Charlie (Del Negro), a student with an extreme allergy to cats, takes the gig of house-sitting on Halloween – which ought to be an easier ask than babysitting (see Dooba Dooba for this year’s warning against those dangers) or looking after an elderly invalid (as in The House of the Devil) but gets strange when he finds a long list of ‘don’ts’ to do with a cat called Hazel … who turns out not to be an animal but a woman (Brittany Cavaco) in a glued-on cat-suit and mask who is either possessed or into extreme role-play. The suspense mechanics of this form of torment and captivity – Charlie has to get out of inhibiting gimp devices – require repeated escapes or near-escapes and captures and recaptures which have a justification in the film’s premise because homeowners Rodney (Jordan James Smith) and Evelyn (Cerina Vincent) are, of course, playing cat-and-mouse with their new chew-toy.

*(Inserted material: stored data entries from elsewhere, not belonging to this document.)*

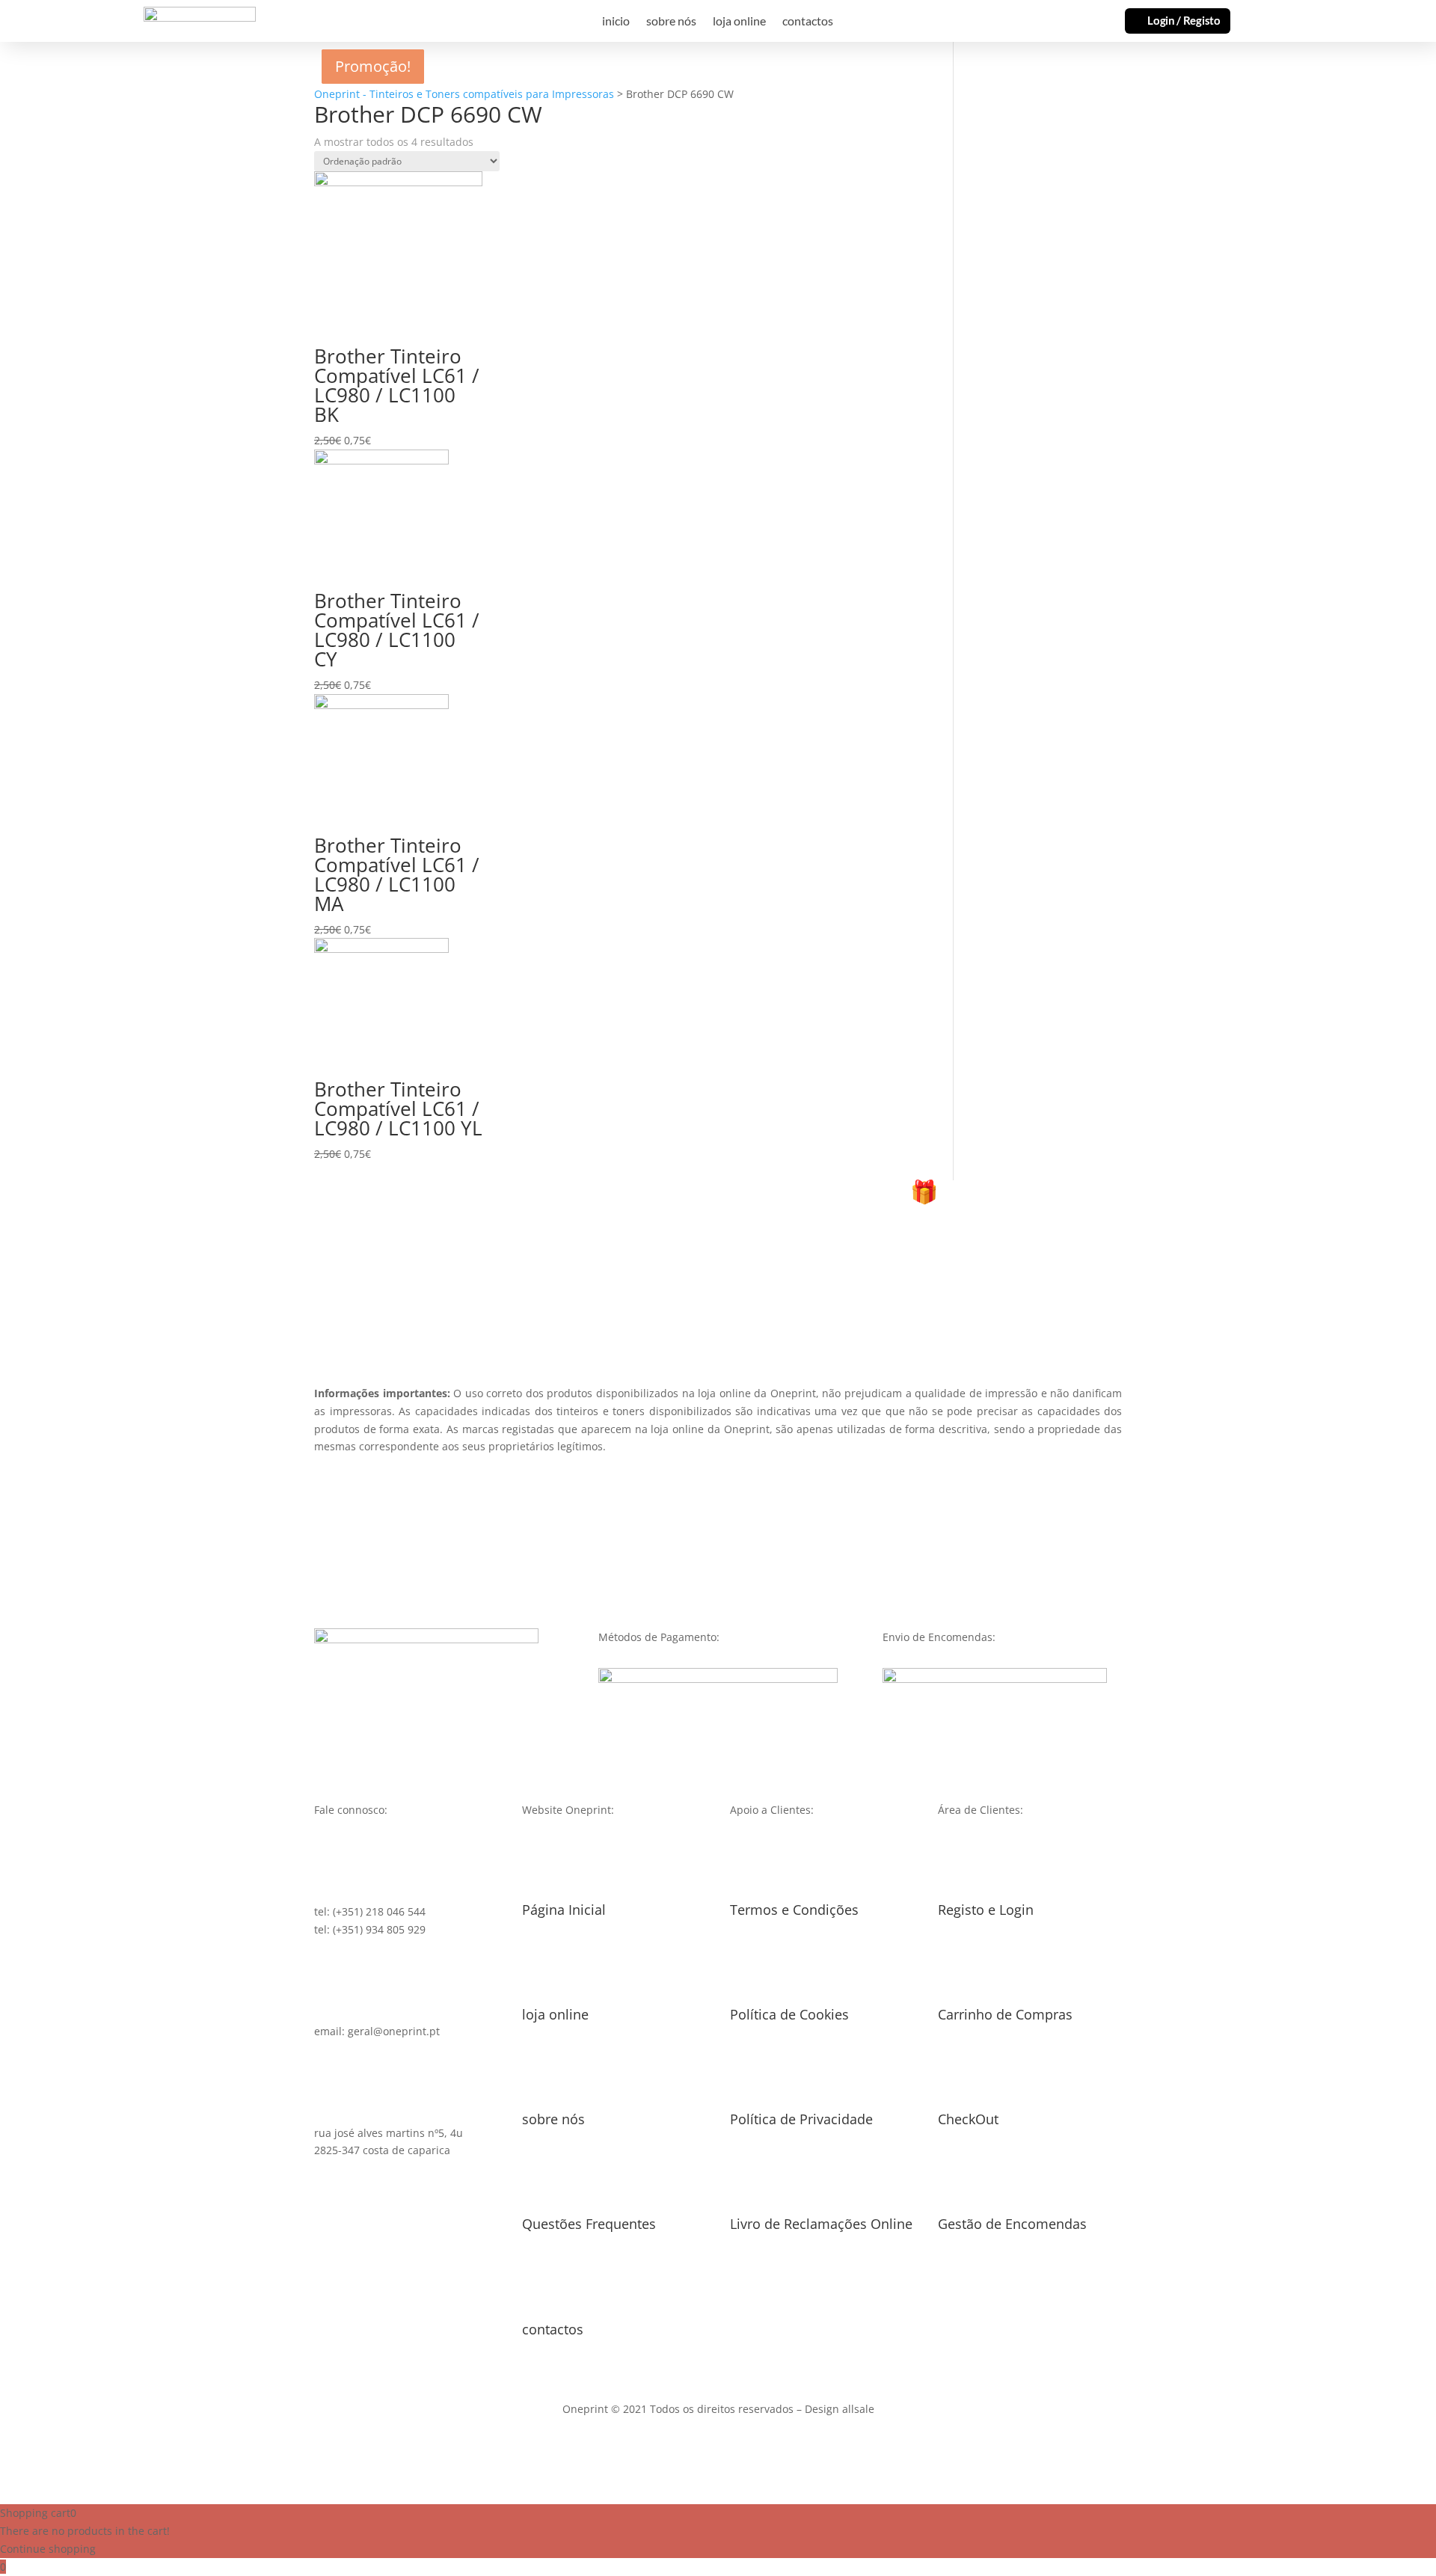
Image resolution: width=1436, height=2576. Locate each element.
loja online (739, 22)
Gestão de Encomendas (1012, 2224)
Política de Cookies (789, 2014)
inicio (616, 22)
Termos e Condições (794, 1910)
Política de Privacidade (801, 2119)
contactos (807, 22)
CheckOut (968, 2119)
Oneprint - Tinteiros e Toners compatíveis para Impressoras (464, 94)
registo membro (718, 1279)
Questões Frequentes (589, 2224)
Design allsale (839, 2409)
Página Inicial (564, 1910)
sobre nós (671, 22)
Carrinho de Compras (1005, 2014)
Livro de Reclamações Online (821, 2224)
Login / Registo (1184, 20)
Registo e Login (986, 1910)
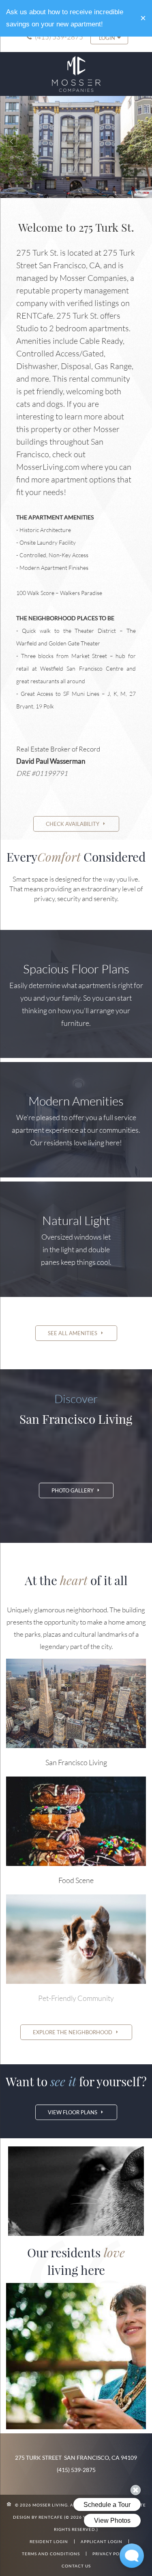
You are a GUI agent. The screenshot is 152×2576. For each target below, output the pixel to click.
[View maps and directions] (76, 2032)
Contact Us (76, 2566)
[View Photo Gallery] (76, 1490)
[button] (143, 18)
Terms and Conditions (51, 2553)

Late in the film, nurse Kim (Edy Ganem) – girlfriend of an incidental victim – turns up to complicate an already-tangled situation and give diva-like villainess Evelyn a proper (cat)fight while the comparatively feeble, wheezing Charlie is more frequently out of action than serving time as a movie hero. Like Ladybug, it’s a scrappy, sometimes awkward film (a one-year-later epilogue drags on) with a lot of heart and a buzz of ideas and attitudes.

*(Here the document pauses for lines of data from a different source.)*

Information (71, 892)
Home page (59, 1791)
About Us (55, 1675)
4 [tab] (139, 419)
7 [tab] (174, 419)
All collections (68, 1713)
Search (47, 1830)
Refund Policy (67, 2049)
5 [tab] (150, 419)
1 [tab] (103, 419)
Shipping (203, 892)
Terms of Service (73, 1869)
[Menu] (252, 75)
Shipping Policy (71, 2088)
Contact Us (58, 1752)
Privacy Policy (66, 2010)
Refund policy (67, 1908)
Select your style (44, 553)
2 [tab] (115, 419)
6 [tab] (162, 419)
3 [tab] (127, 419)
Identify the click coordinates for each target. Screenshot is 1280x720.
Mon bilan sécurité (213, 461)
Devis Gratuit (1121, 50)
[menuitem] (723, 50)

Cerina Vincent has some pop culture immortality as a Power Ranger in the 1990s and was a presence in horror in the early 2000s after her turn in Cabin Fever (she made a bunch of Bigfoot-type movies and was in stuff like Seven Mummies and Return to the House on Haunted Hill). Here, dressed in a version of the Julie Newmar Catwoman suit, she takes the opportunity to play a mumsy bad girl, flirting with cops and adding an s-m edge to her tormenting of innocents lured into her home. She’s a great deal of fun, and just broad enough in her performance to sell a lunatic premise, which involves Egyptian occult rituals and animal-human possession/reincarnation/whatever.